Un tableau de Nicolas Francés du milieu du XVe siècle a été exposé pendant cinq siècles dans une église de Villalpando (Zamora). Mais au milieu du XXe siècle, il était vendu pour un peu plus de 5 000 pesetas (environ 30 euros) et sa trace a disparu jusqu’à présent, grâce à l’intelligence artificielle de Google Lens, un chercheur l’a retrouvé dans un musée américain.

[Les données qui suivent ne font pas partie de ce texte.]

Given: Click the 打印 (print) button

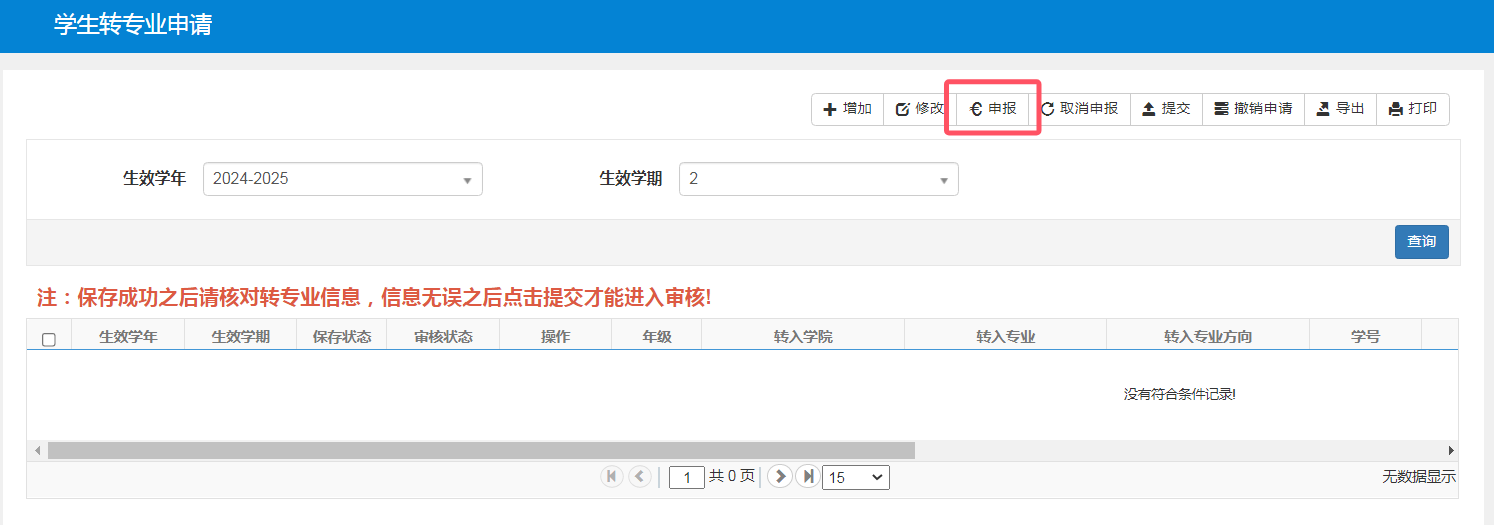Looking at the screenshot, I should point(1412,109).
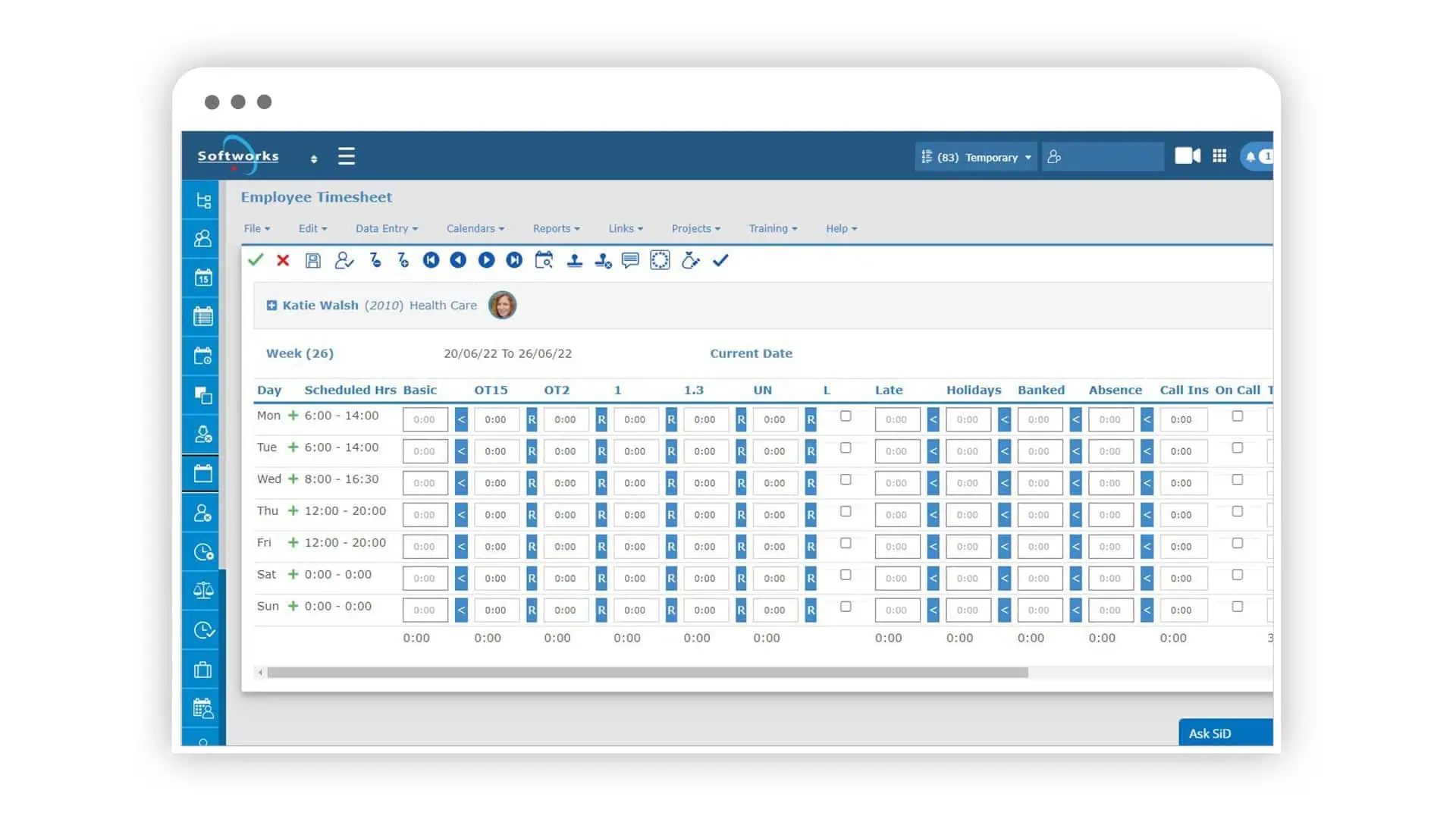This screenshot has height=819, width=1456.
Task: Open the apps grid icon
Action: tap(1219, 156)
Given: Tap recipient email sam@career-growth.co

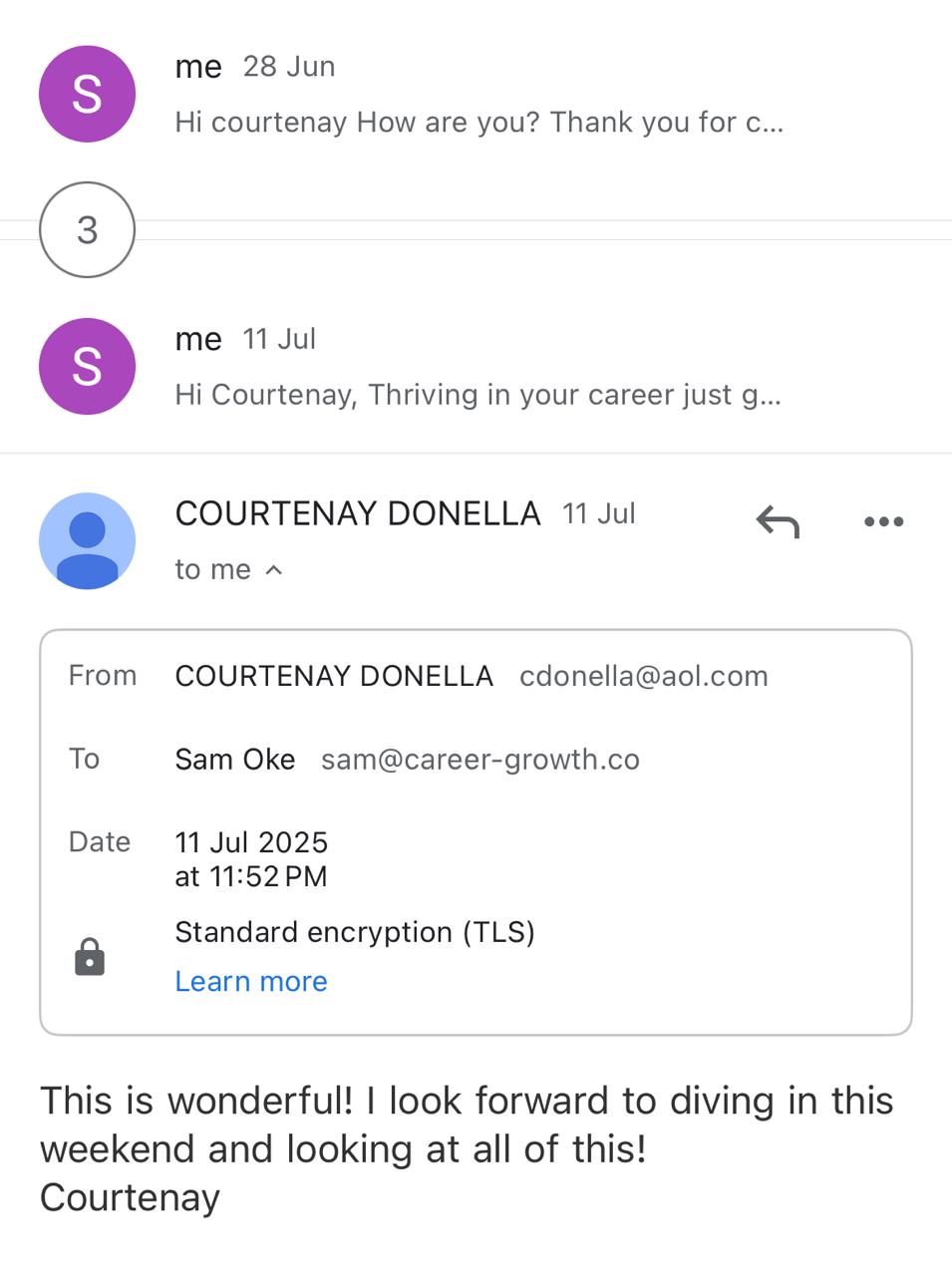Looking at the screenshot, I should click(480, 760).
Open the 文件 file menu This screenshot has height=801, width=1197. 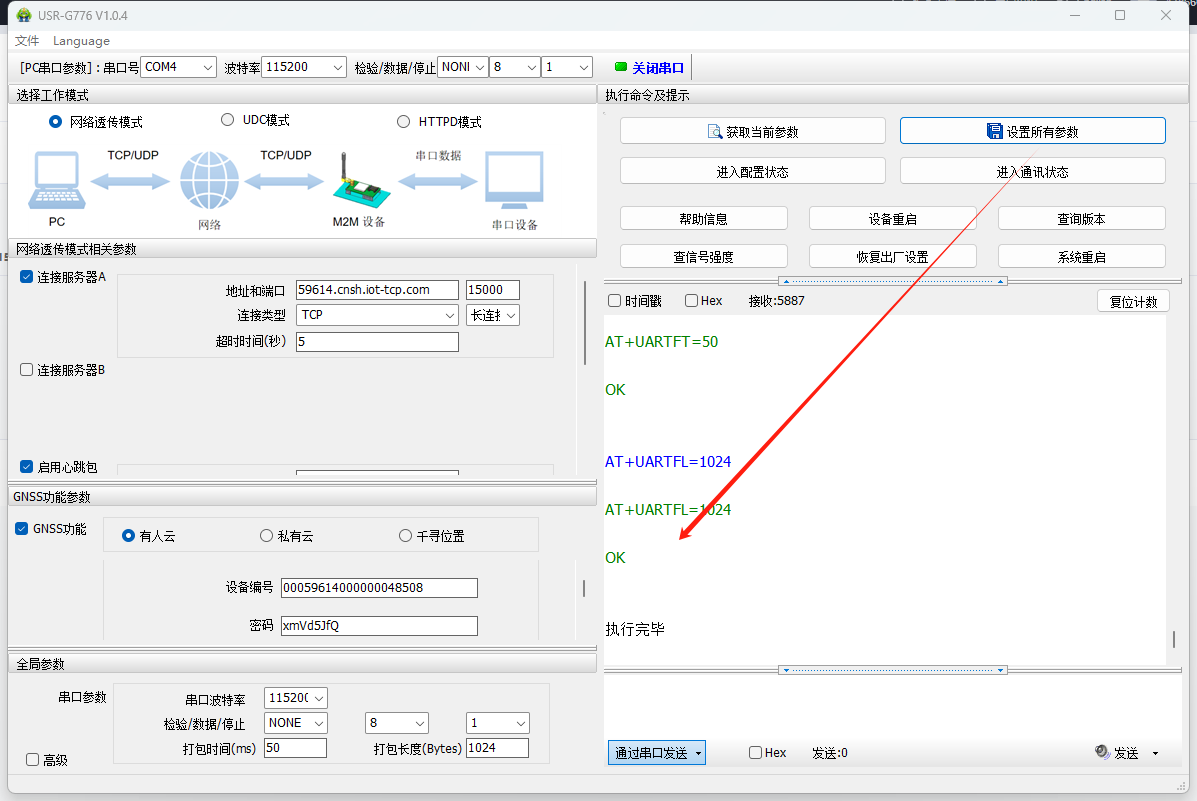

L’œuvre « Procession au Mont Gargano » était l’un des panneaux dédiés à San Miguel qui faisaient partie du retable de l’église du même nom à Villalpando, mais en 1957, dans cette ville de Zamora, il y avait de nombreux temples et peu d’argent pour les entretenir, de sorte que le curé de l’époque ne pouvait pas penser à une meilleure idée que de vendre certains panneaux pour financer les travaux de la maison paroissiale.
L’historien de la Fondation Zamorarte Jaime Gallego est celui qui détaille à EFE comment cette œuvre d’art a disparu et comment sept décennies plus tard il l’a retrouvée grâce à une enquête commencée l’été dernier et dans laquelle l’outil de reconnaissance visuelle de la multinationale technologique a joué un rôle clé.
De Cordoue à Montserrat
Le tableau faisait partie d’un lot d’une douzaine de panneaux gothiques qui ont été vendus ensemble entre 50 000 et 60 000 pesetas et après la vente, selon la documentation consultée par ce chercheur, ils ont voyagé jusqu’à la chapelle de la baronne Anita Breuille à Cordoue.

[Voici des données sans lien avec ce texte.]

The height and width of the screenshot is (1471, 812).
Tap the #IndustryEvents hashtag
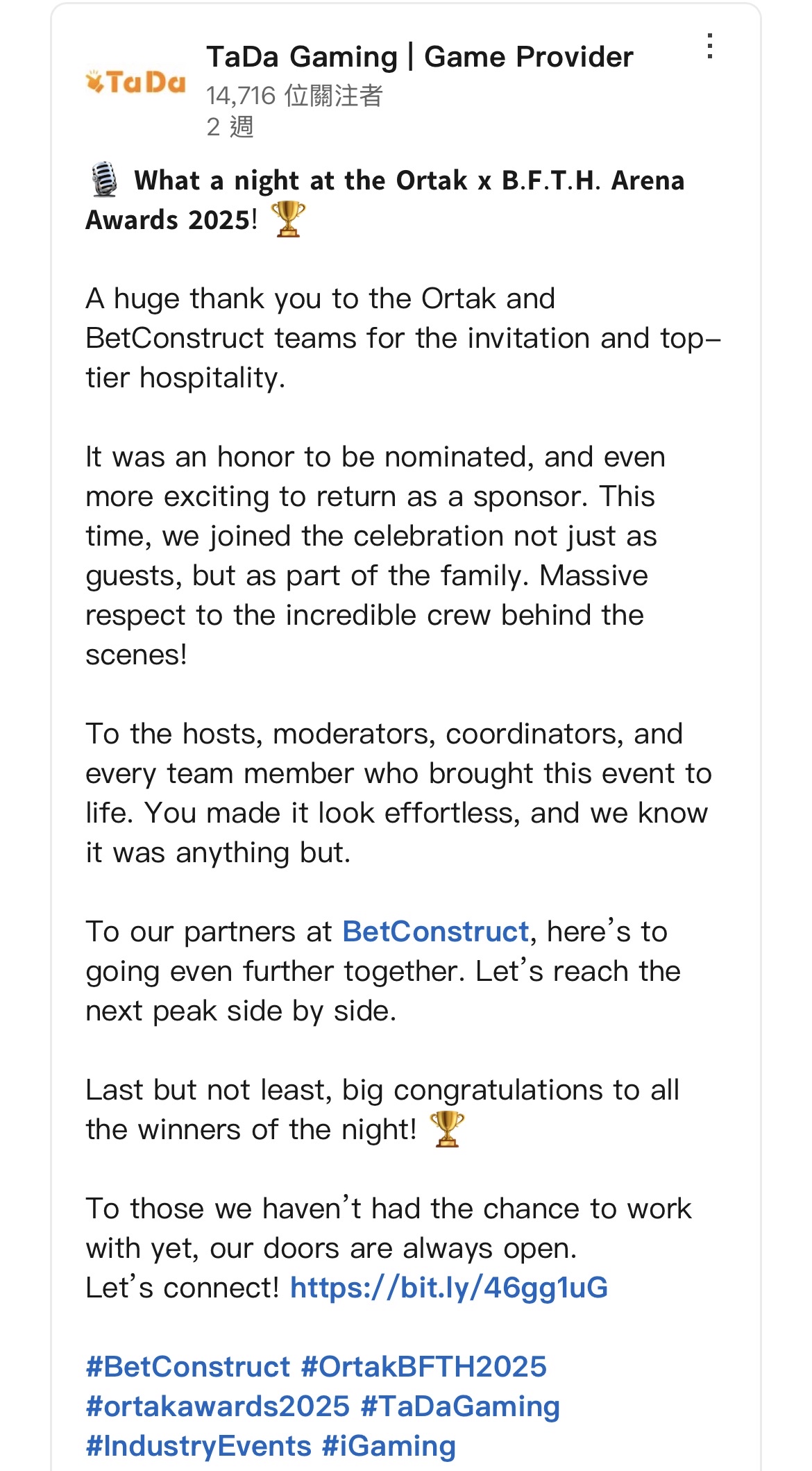pyautogui.click(x=198, y=1446)
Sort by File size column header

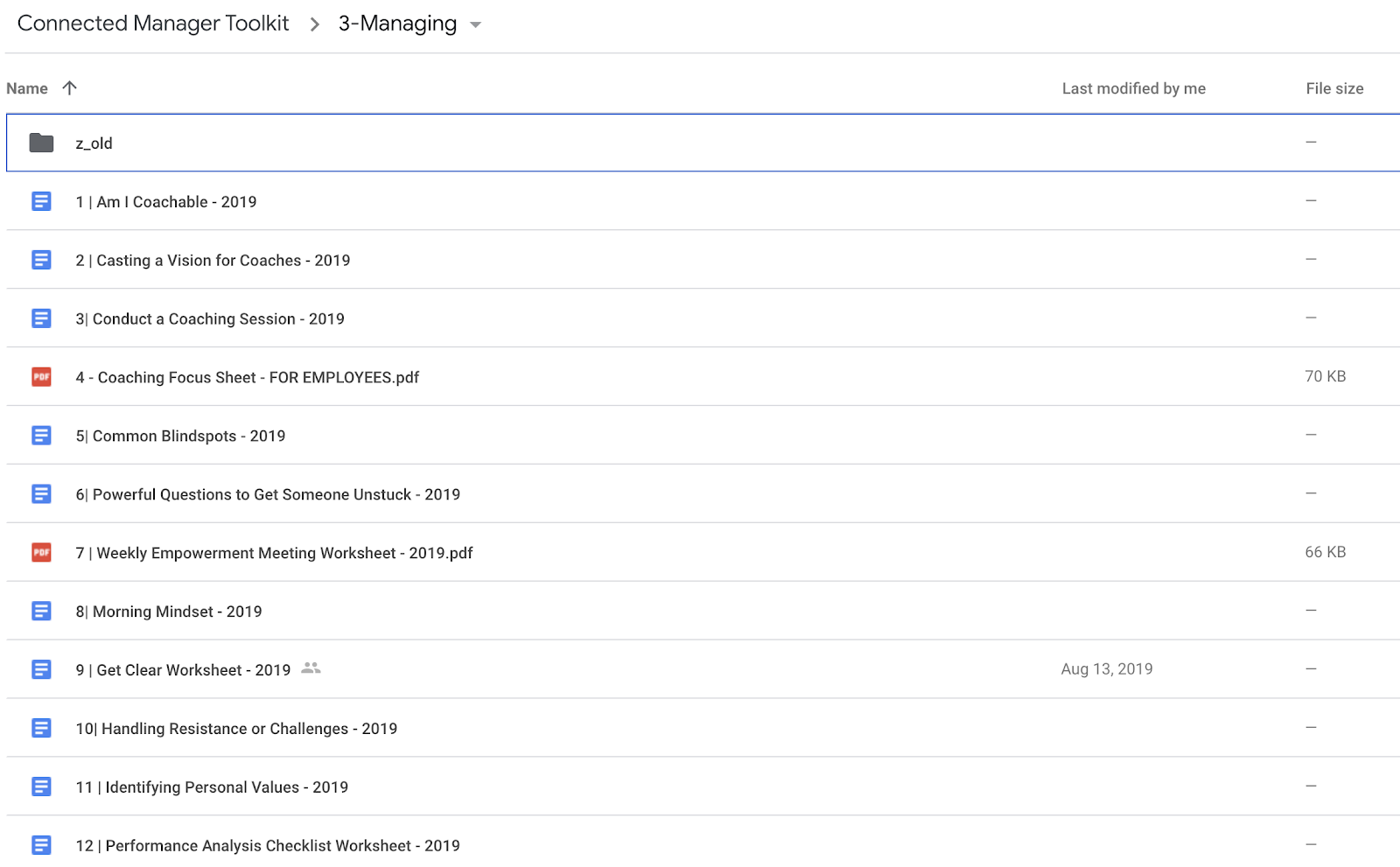[1334, 88]
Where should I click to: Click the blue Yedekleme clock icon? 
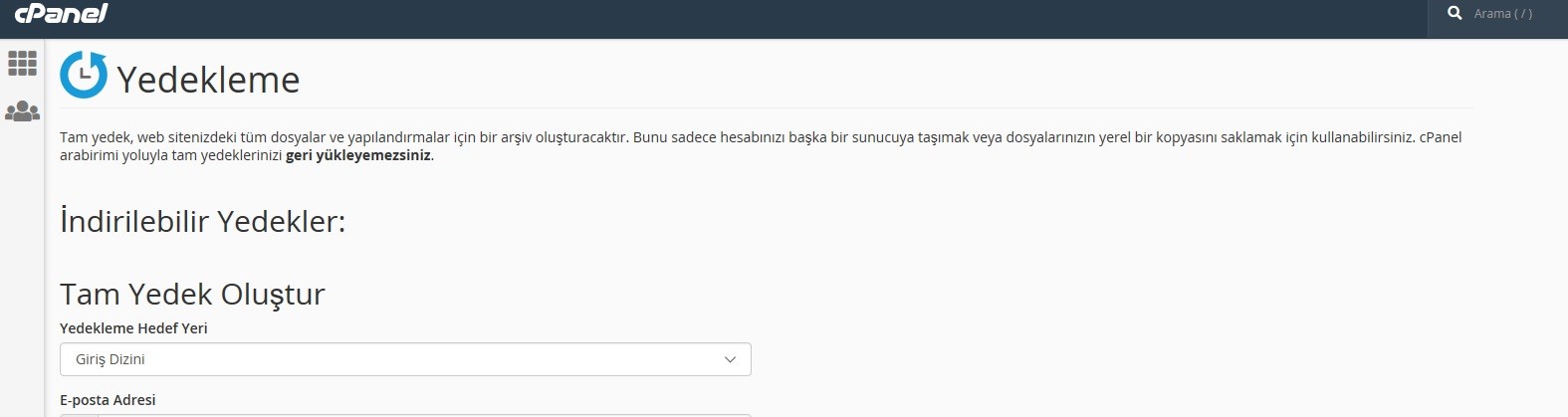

Dès lors, toute trace des peintures fut perdue jusqu’à ce qu’en 2013, un article du directeur du Musée de Montserrat de l’époque, Josep Laplana, commence à faire la lumière sur les panneaux de l’église de San Miguel de Villalpando et, plus précisément, sur les quatre consacrés à la figure du saint qui luttait contre les forces du mal.
Laplana a précisé que l’un d’eux était exposé au Musée de Montserrat lui-même, un autre au Musée national d’art de Catalogne, le troisième de la série était allé au Musée de Cincinnati aux États-Unis et dont on ne savait presque rien était le quatrième, « Procession au Mont Gargano ».
L’historien Jaime Gallego a commencé ses investigations en août et a découvert que la table était également sur le point d’aboutir à Cincinnati, mais que la trace y était perdue.
Négatif noir et blanc
L’enquête a progressé grâce à la découverte d’un négatif en noir et blanc de cette œuvre photographié par le marchand, historien de l’art et architecte catalan José Gudiol Ricart. Avec ce négatif numérisé et une simple recherche avec Google Lens, Jaime Gallego est arrivé au musée de Springfield dans le Massachusetts, où la « Procession vers le Mont Gargano » a été exposée, sans connaître son origine, à côté d’un retable de l’église de la ville disparue de Fuentes de Duero à Valladolid, qui a été documenté.
Par la suite, le chercheur a contacté ce musée américain, qui a collaboré à la reconstitution du parcours de cette œuvre d’art. Le chercheur de Zamorano admet que cela fait mal d’avoir cette peinture et d’autres si loin de leur lieu d’origine, mais « aujourd’hui nous ne pouvons que regretter que le patrimoine ait été sous-vendu et supposer que nous ne pouvons pas exiger sa restitution ».